Si è conclusa a lieto fine la vicenda di una mamma di Varese a cui il Fisco aveva chiesto la restituzione degli incentivi per l'acquisto iniziale della casa in cui la 36enne aveva subito violenze e abusi sessuali da parte dell'ex compagno. Nei giorni scorsi, il caso aveva sollevato un'ondata di indignazione dal momento che la vittima era stata costretta a vendere l'appartamento per provvedere al mantenimento del figlioletto. Due giorni fa, l'Agenzia delle Entrante ha fatto un passo indietro annullando la procedura di riscossione del credito. Ma proviamo a riavvolgere il nastro della storia e procedere con ordine.
La storia
Tutto comincia qualche anno fa, quando la giovane decide di metter su famiglia con il compagno. Aproffittando degli incentivi statali, la coppia acquista un appartamento nel Varesotto. Ma l'idillio coniugale dura ben poco. Nel giro di qualche mese, la 36enne viene risucchiata in un tunnel senza via d'uscita: botte, violenze e abusi sessuali diventano la routine tra le mura domestiche. L'uomo, arrestato e poi ricoverato in una clinica per pazienti psichiatrici, decide di farla finita. A quel punto la vittima, che intanto ha datato alla luce un bambino, decide di mettere in vendita la "casa degli orrori". Come ben spiega Nicola Pinna sulle pagine de Il Messaggero "nessuno avrebbe avuto nulla da obiettare se non fosse che l'appartamento era stato acquistato con le agevolazioni fiscali". E per il Fisco non poteva essere rivenduto prima dei 5 anni. Ad ogni modo, la legge che sancisce il divieto prevede anche delle eccezioni per "contingenze gravi". Ma i funzionari dell'Agenzia delle Entrate non hanno voluto sentir ragioni avviando subito la procedura per la riscossione degli incentivi. Ma non è tutto.
La sentenza choc
C'è una pagina ancora più amara in questa storia. È quella scritta dai giudici del tribunale di Varese - tra i quali anche una donna - in riferimento alle violenze subite dalla 36enne. "contingenze gravi - scrivono i magistrati - assolutamente fuori da ogni possibile previsione ed inevitabile". Eppure dagli atti dell'inchiesta avviata dai carabinieri, e da un'ordinanza di custodia cautelare emessa dal gip di Busto Arsizio nei confronti dell'ex compagno della vittima, si evince chiaramente che "la donna - scriveva il giudice - era considerata dall'uomo la sua schiava sessuale, era costretta a subire rapporti sessuali anche nei mesi di gravidanza, veniva presa a calci e costretta a dormire sul divano se non soddisfaceva i suoi desideri sessuali". Tutto chiaro, tranne che per i funzionari del Fisco.
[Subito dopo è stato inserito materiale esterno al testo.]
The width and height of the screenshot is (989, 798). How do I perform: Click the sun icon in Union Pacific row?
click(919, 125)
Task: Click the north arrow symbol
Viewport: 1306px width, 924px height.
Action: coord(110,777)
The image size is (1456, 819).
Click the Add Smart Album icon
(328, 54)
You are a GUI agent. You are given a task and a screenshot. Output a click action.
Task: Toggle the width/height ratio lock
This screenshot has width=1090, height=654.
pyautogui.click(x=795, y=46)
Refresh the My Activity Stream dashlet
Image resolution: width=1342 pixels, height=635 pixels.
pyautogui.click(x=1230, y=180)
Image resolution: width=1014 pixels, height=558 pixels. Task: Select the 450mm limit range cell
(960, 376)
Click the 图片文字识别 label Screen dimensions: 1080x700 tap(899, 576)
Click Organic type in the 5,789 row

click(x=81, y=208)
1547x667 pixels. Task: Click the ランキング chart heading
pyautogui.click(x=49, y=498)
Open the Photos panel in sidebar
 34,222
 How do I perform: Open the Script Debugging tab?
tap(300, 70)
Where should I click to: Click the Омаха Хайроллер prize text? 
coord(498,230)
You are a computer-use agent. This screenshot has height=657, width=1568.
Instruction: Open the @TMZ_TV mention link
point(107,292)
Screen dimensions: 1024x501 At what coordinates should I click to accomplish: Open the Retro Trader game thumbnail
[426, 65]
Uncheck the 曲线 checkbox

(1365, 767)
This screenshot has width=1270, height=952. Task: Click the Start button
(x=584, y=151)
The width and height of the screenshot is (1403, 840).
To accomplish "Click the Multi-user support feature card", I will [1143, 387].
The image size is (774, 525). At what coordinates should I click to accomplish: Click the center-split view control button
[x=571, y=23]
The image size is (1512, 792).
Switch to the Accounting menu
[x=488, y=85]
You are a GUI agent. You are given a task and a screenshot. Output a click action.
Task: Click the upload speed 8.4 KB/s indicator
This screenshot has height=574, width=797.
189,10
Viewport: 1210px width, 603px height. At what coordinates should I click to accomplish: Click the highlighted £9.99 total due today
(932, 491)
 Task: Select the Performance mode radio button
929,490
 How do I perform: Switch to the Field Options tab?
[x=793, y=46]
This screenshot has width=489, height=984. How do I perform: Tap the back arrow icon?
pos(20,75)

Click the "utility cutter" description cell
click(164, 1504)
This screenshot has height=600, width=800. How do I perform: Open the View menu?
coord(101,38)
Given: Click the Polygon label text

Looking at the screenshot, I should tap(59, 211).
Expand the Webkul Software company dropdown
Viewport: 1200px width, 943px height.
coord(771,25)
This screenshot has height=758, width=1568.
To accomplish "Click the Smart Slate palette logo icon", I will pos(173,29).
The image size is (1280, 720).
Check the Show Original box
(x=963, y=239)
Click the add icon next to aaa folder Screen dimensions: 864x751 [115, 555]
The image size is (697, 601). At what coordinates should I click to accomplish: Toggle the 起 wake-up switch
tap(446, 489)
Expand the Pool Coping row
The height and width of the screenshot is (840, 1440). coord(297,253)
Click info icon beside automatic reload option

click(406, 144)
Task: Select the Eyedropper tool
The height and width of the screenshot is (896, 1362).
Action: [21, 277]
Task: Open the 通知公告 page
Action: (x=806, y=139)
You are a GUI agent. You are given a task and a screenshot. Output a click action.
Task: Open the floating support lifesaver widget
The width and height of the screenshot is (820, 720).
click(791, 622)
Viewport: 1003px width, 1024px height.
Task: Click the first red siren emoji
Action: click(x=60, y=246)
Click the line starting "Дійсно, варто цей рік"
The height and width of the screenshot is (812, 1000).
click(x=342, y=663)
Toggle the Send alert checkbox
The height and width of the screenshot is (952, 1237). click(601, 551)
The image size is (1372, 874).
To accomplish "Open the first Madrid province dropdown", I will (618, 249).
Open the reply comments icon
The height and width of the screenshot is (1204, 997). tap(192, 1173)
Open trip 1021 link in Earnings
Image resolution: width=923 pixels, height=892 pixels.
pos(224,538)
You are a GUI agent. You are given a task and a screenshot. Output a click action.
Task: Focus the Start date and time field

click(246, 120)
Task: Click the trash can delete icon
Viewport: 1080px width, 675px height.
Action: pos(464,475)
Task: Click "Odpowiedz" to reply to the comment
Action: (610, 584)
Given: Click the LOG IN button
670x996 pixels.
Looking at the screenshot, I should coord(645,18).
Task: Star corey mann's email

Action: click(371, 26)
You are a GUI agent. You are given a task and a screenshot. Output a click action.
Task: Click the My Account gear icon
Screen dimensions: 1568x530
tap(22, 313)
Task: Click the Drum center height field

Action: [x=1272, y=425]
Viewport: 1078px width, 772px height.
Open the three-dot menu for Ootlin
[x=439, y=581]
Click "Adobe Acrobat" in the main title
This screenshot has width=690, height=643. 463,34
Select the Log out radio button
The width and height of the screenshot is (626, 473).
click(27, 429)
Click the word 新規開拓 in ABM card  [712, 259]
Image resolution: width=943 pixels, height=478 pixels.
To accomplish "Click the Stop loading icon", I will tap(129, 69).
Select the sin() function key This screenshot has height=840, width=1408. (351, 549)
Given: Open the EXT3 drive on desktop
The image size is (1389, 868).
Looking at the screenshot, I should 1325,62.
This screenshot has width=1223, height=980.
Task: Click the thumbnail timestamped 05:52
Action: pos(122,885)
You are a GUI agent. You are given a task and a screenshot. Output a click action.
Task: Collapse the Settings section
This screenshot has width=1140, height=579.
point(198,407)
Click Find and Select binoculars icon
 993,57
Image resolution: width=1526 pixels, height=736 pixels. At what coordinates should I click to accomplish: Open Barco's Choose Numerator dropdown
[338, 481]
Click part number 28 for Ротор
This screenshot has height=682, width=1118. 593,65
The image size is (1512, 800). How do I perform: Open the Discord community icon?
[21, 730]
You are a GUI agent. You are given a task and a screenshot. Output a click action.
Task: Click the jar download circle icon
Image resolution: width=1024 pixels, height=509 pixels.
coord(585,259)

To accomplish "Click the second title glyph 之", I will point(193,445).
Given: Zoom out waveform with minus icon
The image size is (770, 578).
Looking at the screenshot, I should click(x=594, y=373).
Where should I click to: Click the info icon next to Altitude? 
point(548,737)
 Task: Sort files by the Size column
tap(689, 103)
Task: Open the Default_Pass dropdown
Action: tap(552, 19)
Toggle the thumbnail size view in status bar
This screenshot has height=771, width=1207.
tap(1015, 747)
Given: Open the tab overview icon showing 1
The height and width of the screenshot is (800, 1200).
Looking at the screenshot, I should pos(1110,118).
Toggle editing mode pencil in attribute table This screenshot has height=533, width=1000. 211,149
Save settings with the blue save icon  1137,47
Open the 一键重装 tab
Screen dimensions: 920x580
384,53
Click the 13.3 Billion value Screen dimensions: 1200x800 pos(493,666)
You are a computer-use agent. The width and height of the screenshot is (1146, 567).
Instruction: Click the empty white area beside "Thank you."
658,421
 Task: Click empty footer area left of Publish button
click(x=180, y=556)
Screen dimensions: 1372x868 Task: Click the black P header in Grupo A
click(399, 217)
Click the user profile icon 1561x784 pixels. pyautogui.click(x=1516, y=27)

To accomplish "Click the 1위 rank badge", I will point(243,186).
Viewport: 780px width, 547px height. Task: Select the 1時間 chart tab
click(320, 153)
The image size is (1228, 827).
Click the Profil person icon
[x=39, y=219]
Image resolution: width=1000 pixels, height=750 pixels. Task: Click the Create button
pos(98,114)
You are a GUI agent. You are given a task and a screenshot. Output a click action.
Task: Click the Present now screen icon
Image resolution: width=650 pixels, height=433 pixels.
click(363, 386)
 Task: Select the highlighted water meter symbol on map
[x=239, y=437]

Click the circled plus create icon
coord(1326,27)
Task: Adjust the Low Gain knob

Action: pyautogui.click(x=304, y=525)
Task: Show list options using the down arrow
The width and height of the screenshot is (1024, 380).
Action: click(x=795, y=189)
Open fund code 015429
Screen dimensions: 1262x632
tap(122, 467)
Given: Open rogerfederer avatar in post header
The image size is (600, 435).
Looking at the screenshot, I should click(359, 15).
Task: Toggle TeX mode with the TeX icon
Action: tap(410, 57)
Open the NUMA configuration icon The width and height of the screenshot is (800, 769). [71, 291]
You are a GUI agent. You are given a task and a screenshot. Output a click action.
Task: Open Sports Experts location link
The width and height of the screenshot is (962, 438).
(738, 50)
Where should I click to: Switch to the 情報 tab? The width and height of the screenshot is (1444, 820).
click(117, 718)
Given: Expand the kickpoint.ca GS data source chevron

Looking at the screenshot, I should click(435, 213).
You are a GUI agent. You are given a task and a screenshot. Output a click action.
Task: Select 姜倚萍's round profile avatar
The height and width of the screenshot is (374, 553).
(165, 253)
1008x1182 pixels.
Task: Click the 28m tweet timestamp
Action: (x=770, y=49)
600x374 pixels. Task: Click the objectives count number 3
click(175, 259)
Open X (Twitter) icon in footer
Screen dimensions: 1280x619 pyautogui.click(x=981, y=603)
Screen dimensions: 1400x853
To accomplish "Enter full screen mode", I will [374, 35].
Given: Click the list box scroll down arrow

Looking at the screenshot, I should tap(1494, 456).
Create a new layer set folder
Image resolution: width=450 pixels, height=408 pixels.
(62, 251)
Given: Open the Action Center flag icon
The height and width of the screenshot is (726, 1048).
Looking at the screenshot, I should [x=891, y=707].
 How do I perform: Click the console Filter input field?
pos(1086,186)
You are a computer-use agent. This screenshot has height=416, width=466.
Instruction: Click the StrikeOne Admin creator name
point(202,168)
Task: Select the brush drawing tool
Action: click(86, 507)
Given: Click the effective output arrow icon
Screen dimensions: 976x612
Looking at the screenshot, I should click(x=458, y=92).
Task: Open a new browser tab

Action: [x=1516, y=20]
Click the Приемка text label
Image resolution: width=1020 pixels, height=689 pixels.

L'annullamento della procedura
Gli avvocati Filippo Caruso e Giorgio Prandelli, difensori della 36enne, hanno presentato ricorso. Due giorni fa, senza alcun preavviso, l'Agenzia delle Entrate ha comunicato l'annullamento della procedura via mail: "Questo ufficio dispone l'annullamento totale degli atti. - recita il testo del messaggio - Gli avvisi di liquidazione sono privi di effetti e le somme richieste non dovute". Ma chissà come sarebbe finita, invece, se questa vicenda non fosse stata rilanciata dai giornali.
"Questo drammatico episodio - concludono gli avvocati Caruso e Prandelli - mette ulteriormente in luce la necessità della riforma della giustizia tributaria". Resta per una domanda irrisolta: a chi toccherà farsi carico delle spese legali adesso?